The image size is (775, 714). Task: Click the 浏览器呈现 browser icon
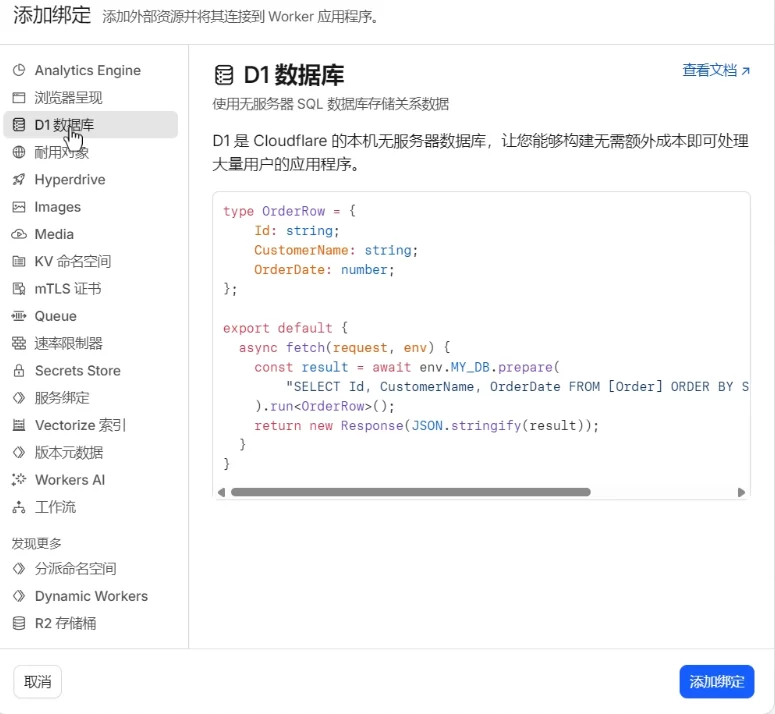[18, 98]
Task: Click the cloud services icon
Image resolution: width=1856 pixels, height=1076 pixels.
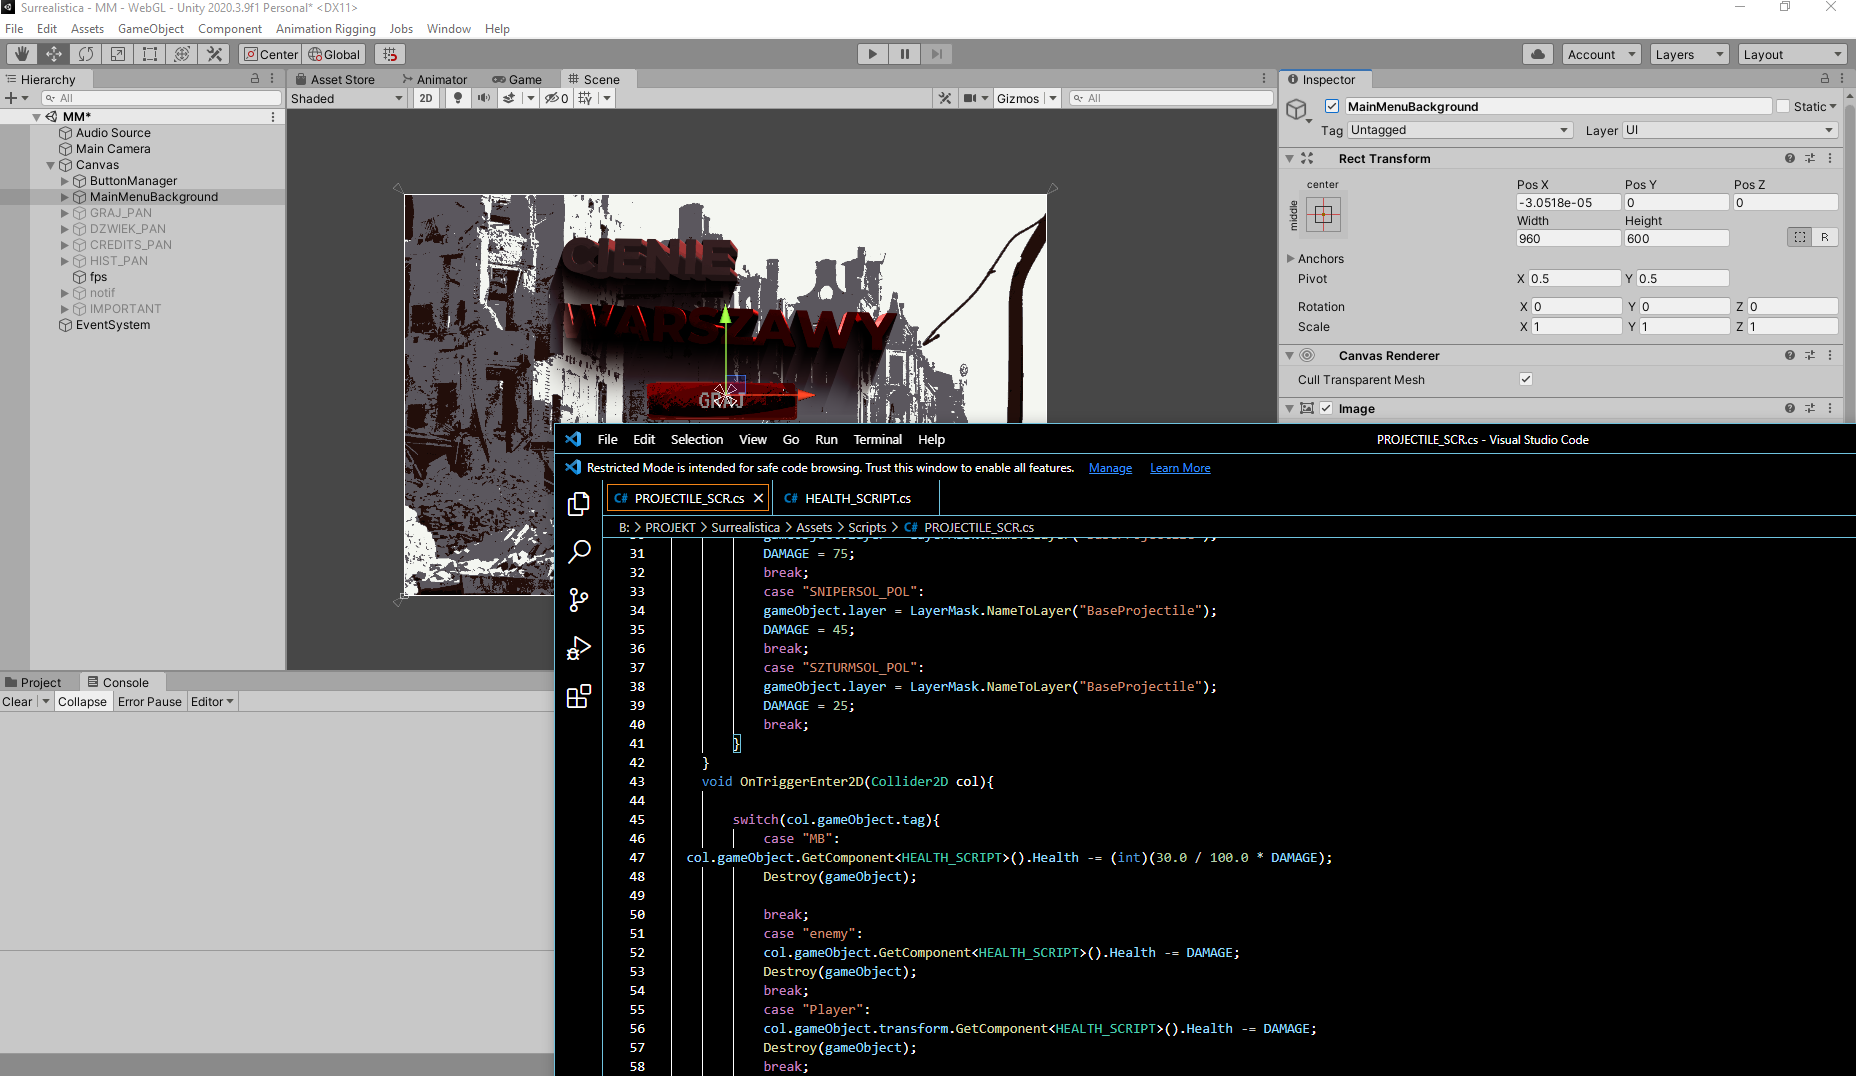Action: [x=1538, y=54]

__About this task__:
Everything in the listing above, apart from its pictures, must be repeated exactly.

__Response for this exercise__:
The image size is (775, 714). Task: Click the 浏览器呈现 browser icon
[18, 98]
Task: Click the cloud services icon
Image resolution: width=1856 pixels, height=1076 pixels.
Action: [x=1538, y=54]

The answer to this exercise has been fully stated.